In case the developer’s contract wasn’t clear enough about who is responsible for any misdeeds by the architect, the builder’s contract reiterates it. Article A.3.2.3 of the builder’s contract- part of an attachment to the attachment- again makes Centerplan’s responsibility clear: "[Centerplan] shall be responsible to the Owner for acts and omissions of the ... Architect ..."

Taken as a whole the agreements plainly assign to Centerplan and DoNo the dominant power over design issues that arise while carrying out the plans. This power includes the right to direct architect activities during the design and construction process and explicit responsibility for the Architects’ acts and omissions. Hartford must agree to the plans and changes to them. DoNo and Centerplan are in charge of carrying them out.

Therefore, if the stadium construction was slowed by design flaws or other architectural wrongs, the contracts make Centerplan and DoNo responsible. If a design flaw requires a plan change, Centerplan and DoNo need Hartford’s approval to carry it out. If a problem with the architect does not require a plan change, the contracts give Centerplan and DoNo the right to direct the architect to remedy it. And if DoNo is dissatisfied with the architect it can ask Hartford to approve firing the architect and, if it is the reasonable thing to do, Hartford must promptly consent.

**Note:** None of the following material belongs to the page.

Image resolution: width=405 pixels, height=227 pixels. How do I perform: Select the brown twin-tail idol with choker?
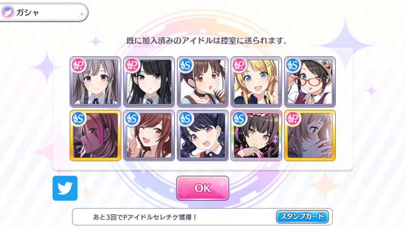click(203, 82)
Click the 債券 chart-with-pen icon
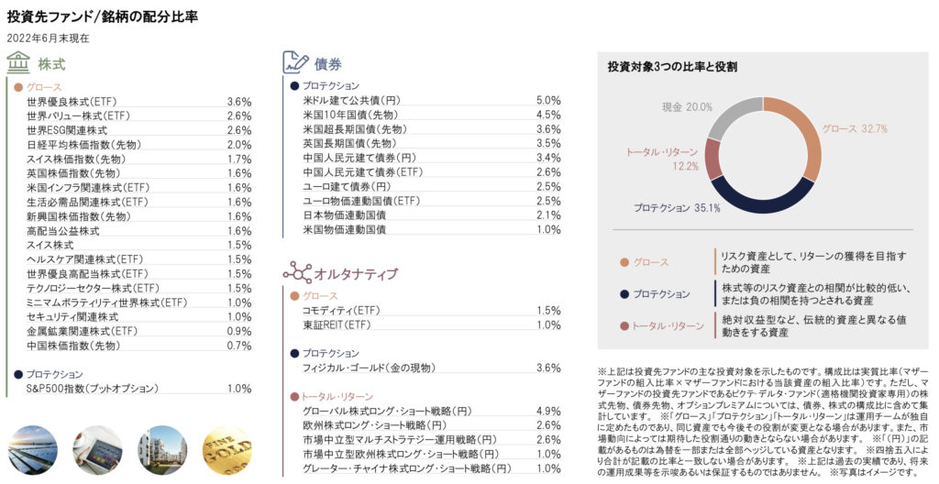Viewport: 939px width, 484px height. point(295,62)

Of course, none of these conclusions about what the contracts provide, suggest the contract’s words are oblivious to the parties’ behavior. The contracts gave Centerplan and DoNo rights. If Hartford violated them by frustrating the development team’s work causing them to miss the deadline, then it would be fair for the jury find for Centerplan and DoNo. But if Hartford stayed within its bounds and the delays were caused by Centerplan, DoNo or any of the subcontractors- including the architects- then as between Centerplan and DoNo on the one side and the City on the other the fault lies with Centerplan and DoNo.